Return a faithful copy of all the entries, omitting the images.

SUPPLIED RECORDS Start Marker

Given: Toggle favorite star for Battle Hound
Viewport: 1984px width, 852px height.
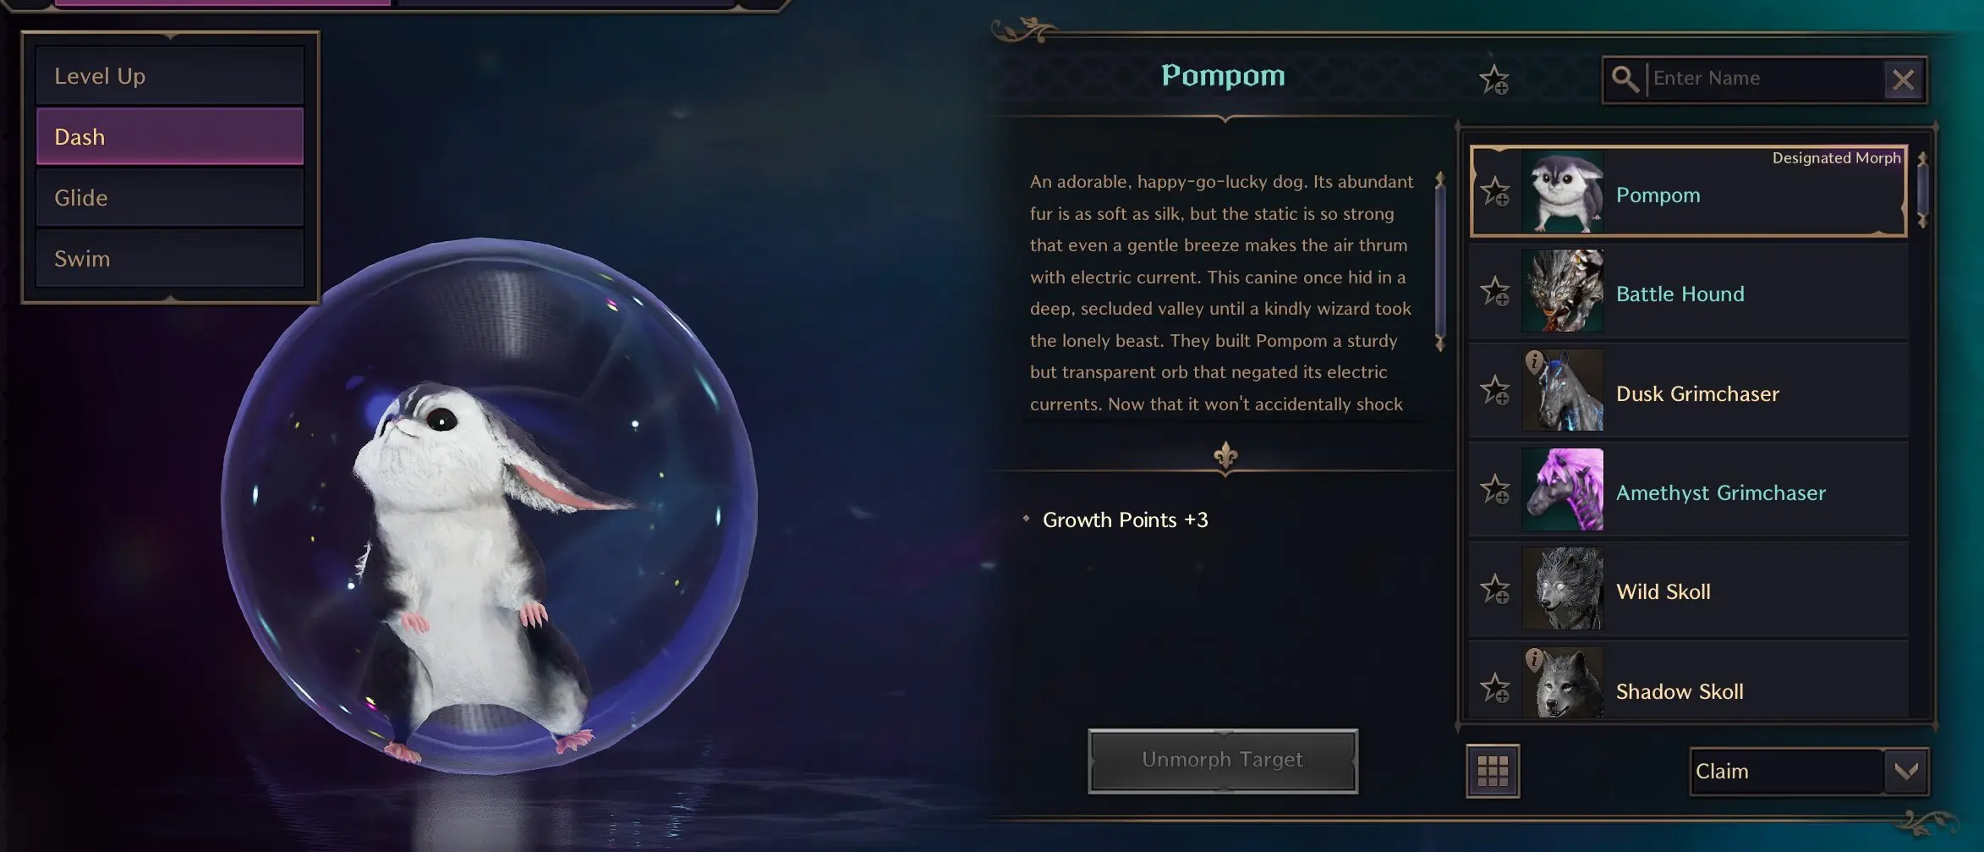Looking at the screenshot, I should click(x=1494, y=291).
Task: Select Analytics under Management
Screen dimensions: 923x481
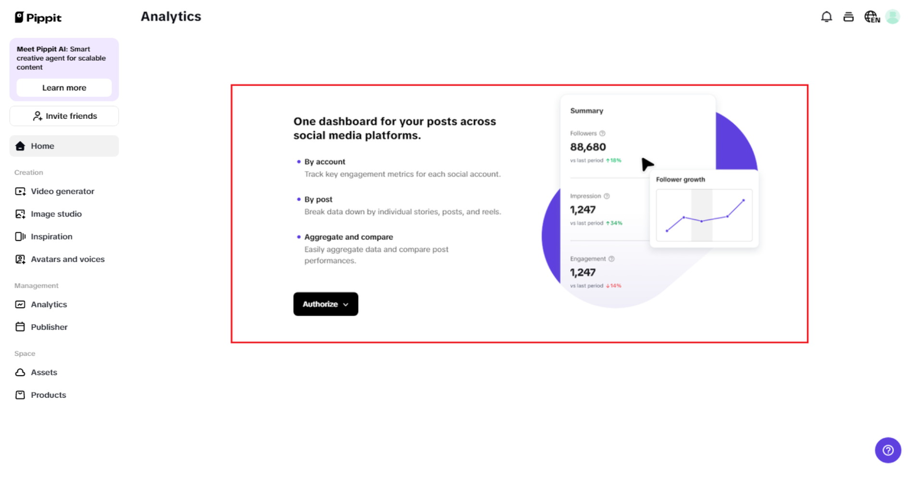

SUPPLIED RECORDS End Marker

[ANSWER AREA]:
Given: Toggle favorite star for Battle Hound
Viewport: 1984px width, 852px height.
Looking at the screenshot, I should click(x=1494, y=291).
Task: Select Analytics under Management
Screen dimensions: 923x481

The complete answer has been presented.